INPUT FOR THIS TASK —
* Begin *

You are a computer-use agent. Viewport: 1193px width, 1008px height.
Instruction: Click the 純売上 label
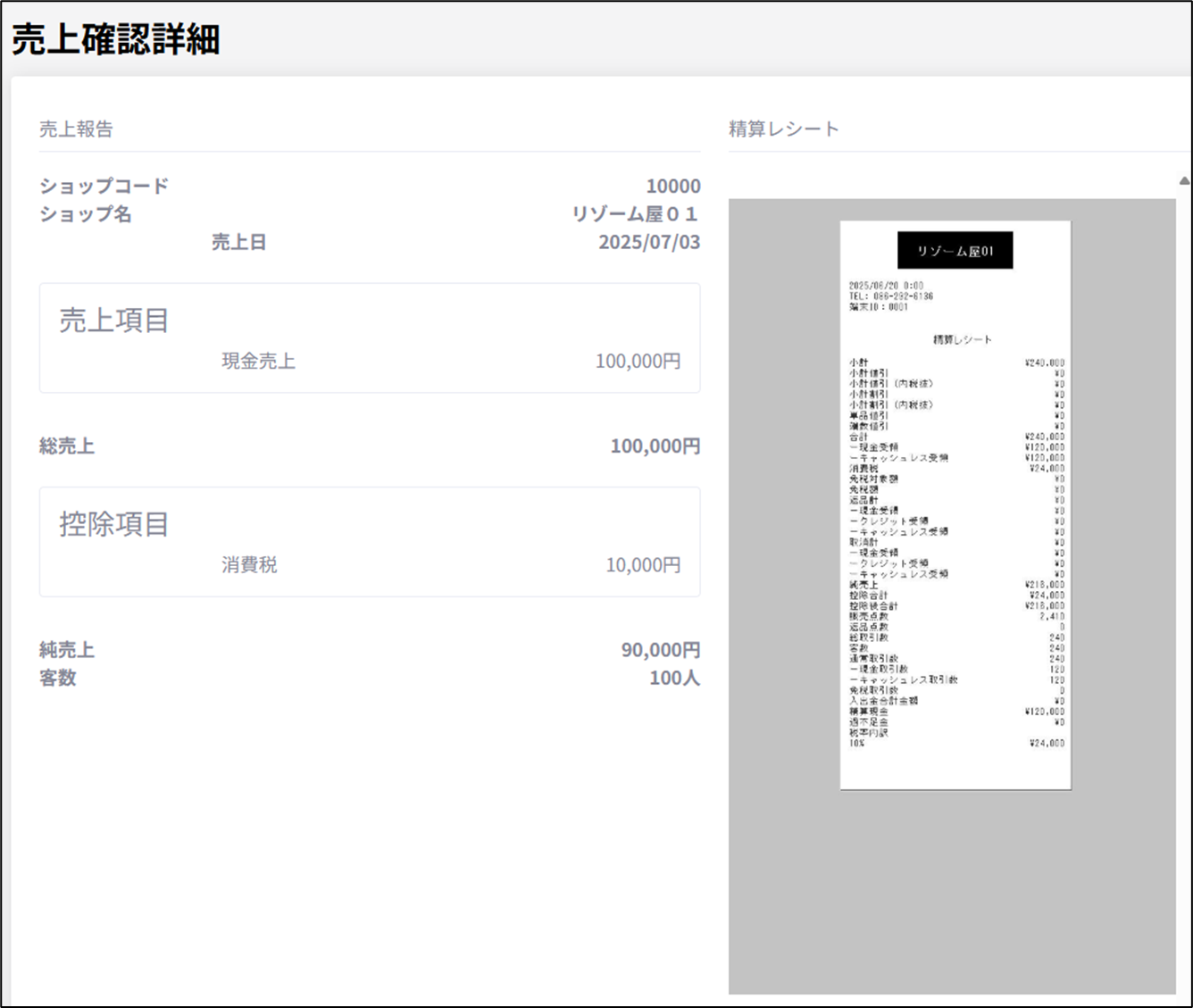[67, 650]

* End *
* Begin *

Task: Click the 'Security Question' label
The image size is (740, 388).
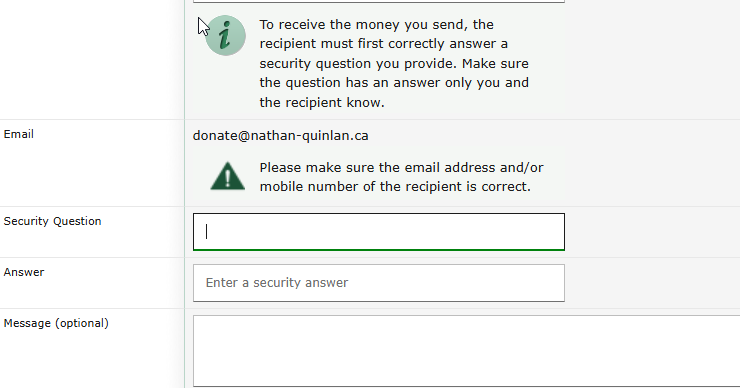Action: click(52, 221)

* End *

YOUR GOAL —
Tally the lines in the entries above that contain the word "label". Give only the resulting number.

THE RESULT —
2